Weisungsrecht des Ausbilders – Was ist in der Praxis zu beachten?

Ausbildende sind berechtigt, dem Auszubildenden Weisungen zu erteilen. In diesem Zusammenhang wird vom „Direktionsrecht“ des Arbeitgebers gesprochen und es ermöglicht dem Ausbilder die Tätigkeit des Auszubildenden sowie das Verhalten während der Ausbildung näher zu regeln, ohne bereits im Ausbildungsvertrag alle Details vorab zu regeln.

So kann der Ausbilder zum Beispiel durch das Direktionsrecht festlegen, welche Tätigkeit der Auszubildende im Einzelnen zu erledigen hat, den Beginn und das Ende der täglichen Ausbildungszeit, oder Regelungen der Handynutzung während der Ausbildungszeit.

Doch dieser Freiraum, kann im Ausbildungsalltag für Unstimmigkeiten sorgen: Welche Anweisungen sind überhaupt erlaubt? Was kann der Ausbilder tun, wenn der Auszubildende eine Tätigkeit nicht ausführen will?

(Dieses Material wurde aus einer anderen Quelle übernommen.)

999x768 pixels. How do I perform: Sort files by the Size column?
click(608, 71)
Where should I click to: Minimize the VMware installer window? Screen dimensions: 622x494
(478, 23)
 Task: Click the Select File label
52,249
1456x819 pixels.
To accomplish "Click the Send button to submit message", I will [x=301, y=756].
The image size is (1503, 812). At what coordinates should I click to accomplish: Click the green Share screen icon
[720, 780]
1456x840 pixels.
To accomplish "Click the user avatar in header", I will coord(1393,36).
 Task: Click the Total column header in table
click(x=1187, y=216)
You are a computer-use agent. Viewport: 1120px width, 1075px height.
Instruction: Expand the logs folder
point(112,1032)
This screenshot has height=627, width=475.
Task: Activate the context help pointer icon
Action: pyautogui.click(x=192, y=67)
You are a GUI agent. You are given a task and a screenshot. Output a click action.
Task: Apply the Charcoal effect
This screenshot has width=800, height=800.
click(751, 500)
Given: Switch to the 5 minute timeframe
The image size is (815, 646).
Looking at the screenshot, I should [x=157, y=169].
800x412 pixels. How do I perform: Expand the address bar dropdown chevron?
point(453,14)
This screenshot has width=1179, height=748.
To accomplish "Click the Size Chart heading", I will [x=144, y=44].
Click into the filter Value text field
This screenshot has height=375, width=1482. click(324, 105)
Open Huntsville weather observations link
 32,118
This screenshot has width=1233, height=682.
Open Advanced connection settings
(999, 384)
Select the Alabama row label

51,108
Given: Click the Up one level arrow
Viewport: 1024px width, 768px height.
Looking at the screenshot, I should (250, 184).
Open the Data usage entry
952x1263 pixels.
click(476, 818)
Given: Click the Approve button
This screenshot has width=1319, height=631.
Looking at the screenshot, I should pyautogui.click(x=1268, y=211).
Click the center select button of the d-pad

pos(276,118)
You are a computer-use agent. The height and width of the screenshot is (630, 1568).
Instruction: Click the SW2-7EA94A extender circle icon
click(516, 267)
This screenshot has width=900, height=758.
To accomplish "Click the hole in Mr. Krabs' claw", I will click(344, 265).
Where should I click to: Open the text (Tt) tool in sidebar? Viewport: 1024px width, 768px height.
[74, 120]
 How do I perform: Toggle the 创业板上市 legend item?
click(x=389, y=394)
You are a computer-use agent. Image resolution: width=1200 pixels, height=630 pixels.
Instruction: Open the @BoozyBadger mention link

Welche Konsequenzen hat das?

Diese Fragen beantwortet die Rechtsanwältin Maria Dimartino in dieser Episode des Ausbilder-Podcast.

Übrigens: Ausbildungsbetriebe sollten, sofern ein Betriebsrat vorhanden ist, auch stets prüfen, ob dieser ein Mitbestimmungsrecht hat.